One stunning statistic: Over 90 percent of respondents believe their child is performing at or above average. Even if that weren’t a mathematical impossibility, national test results show it can’t be true. It’s also an explanation for why parents aren’t more concerned with or engaged in their children’s learning, Hubbard said.
‘An Insane Number’
“Ninety percent is an insane number for an opinion poll,” she said. “There’s a very stark discrepancy between where parents are perceiving their child to be and the actual academic readiness and preparedness of our students.”
The four public school parents who joined Hubbard for the panel, titled “Glimpsing Into the Hearts and Minds of Parents,” backed that up.
“When (teachers) told me he was doing OK, I took their word for it,” said Liz Goshorn of Howard County, Maryland, about her son, who just completed his senior year at Hammond High School.
He scored highly on tests, she said, but didn’t do very well in his classes. Goshorn said her son wasn’t a troublemaker and teachers allowed him to coast in average classes, earning Cs. When he was finally challenged near the end of high school with Advanced Placement courses, he rose to the occasion.
“I feel horrible now that he’s graduated because I should have been his advocate. I should have pushed back,” Goshorn said. “I just feel like there was a lot of time lost.”

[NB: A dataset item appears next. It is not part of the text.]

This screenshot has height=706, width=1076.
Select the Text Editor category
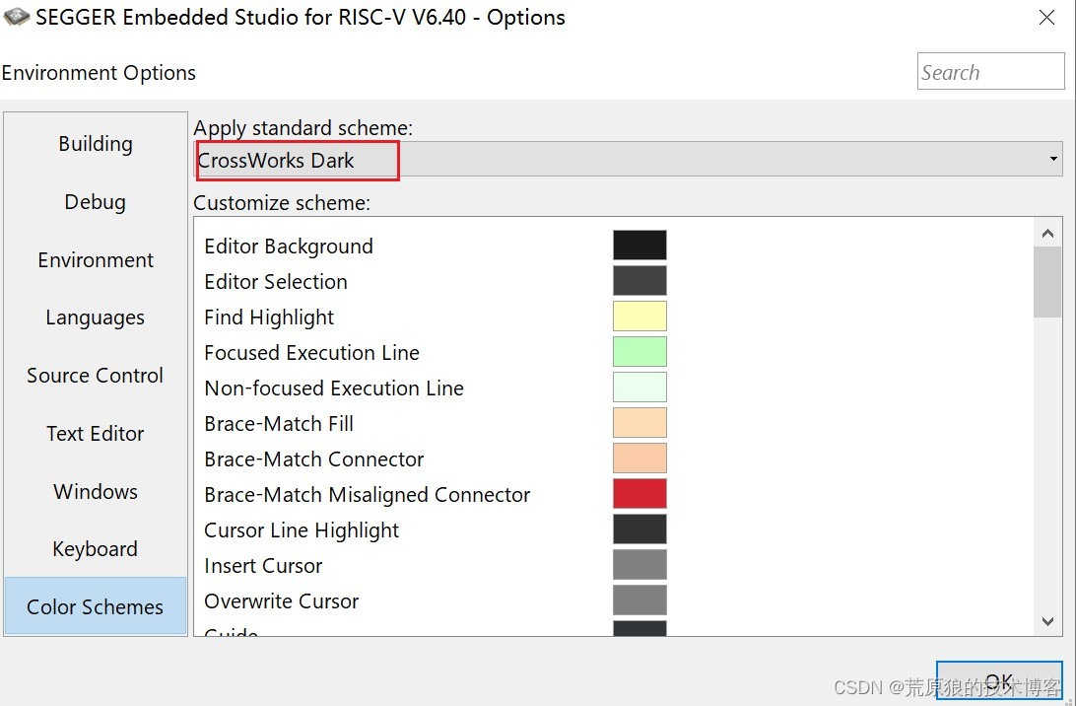pos(95,434)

That was also the experience of Micky Bondo, an immigrant from Congo, after she moved from Atlanta to Portland, Maine. Teachers in the primarily white district told her that her daughter was doing fine, but then the girl wrote her mother a letter lamenting that her confidence was shot. Bondo’s daughter was being told that she would never excel.
That’s what made Bondo look around and wonder why other local immigrant and low-income families were not active in the schools. She formed Portland Empowered to help them to feel connected and navigate the school system.

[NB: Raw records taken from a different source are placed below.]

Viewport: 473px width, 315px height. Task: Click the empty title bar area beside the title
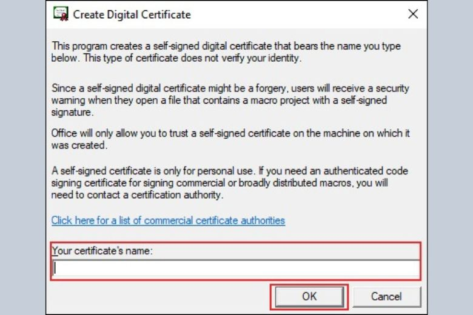(x=297, y=14)
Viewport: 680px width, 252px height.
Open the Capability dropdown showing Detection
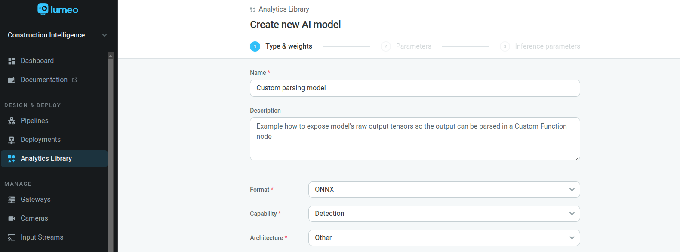click(444, 214)
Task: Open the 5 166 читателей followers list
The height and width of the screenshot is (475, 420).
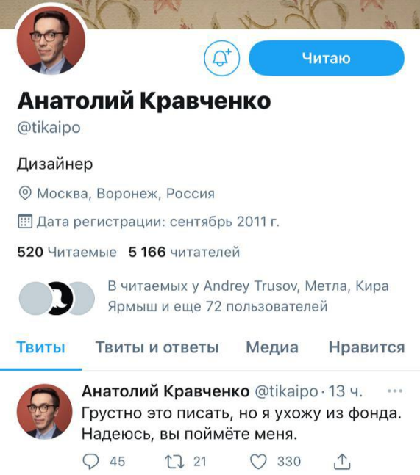Action: click(184, 252)
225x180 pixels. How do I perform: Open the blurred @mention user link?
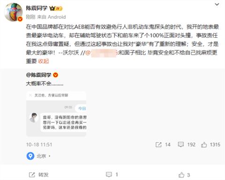click(x=102, y=53)
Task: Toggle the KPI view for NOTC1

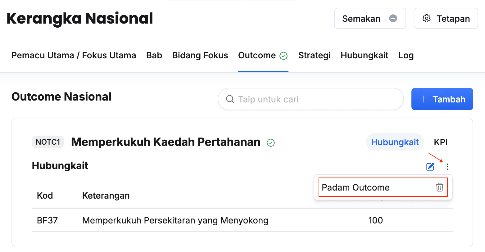Action: coord(441,142)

Once she got more involved, Bondo said, her daughter was placed in honors classes, and earned a 4.2 grade-point average.
Washington D.C.-area mother JoAnn McCray proudly called herself a “helicopter mom,” even though lots of parents don’t want to be known as the squeaky wheel. That’s how things get done, she said during the EWA panel.

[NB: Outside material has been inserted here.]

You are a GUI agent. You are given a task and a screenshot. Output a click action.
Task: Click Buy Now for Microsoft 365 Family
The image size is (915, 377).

“I’m beyond being nice, because it’s not about you, it’s not about me; it’s about my son,” McCray said. “My son has autism, so he’s not able to communicate his needs. So I need you, you, you, you — whoever can communicate and get us to the next level – I need them to be on board with us.”
McCray said she struggled to get the school to recognize her son’s disability when he was in preschool, even though his behavior was atypical. She felt he was held hostage in a regular preschool classroom for months until school administrators got their ducks in a row.
A major barrier to parental understanding, according to the panelists, is overly wordy, edu-speak communications that schools tend to send home, including from test scores and report cards. Parents have mistaken “climate” for the school temperature, Hubbard added. They think culture refers to heritage.
She recounted talking to a mother who was thrilled that her child’s school had a large percentage of teachers with emergency certifications. “‘That’s so great! … Because that means they know CPR.’”
Yomery Shepard of Washington D.C. said she thought her seventh-grade son’s grades looked low, but it was hard to interpret.
“I looked at it and I was like, wow, this is very confusing,” Shepard said. “I’ve gotta ask his teacher what’s going on.”
Shepard started meeting often with teachers. It’s harder to know how to help teens, she said, but because of her insistence, the school was responsive and gave her a plan to help her son.
Keep It Simple
The panel’s advice for education writers: Parents want to know about state report card results and comparisons, because they make decisions based on that information. Just keep it simple.
Hubbard cautioned that a constant focus by the news media on the problems in local schools can turn parents off, Hubbard said.
“There’s such (an) appetite to try to scare parents into believing something, and that’s just the absolute wrong way to do it,” she said. Report on things relevant to parents; give them an accurate picture and do so in a productive way, she said.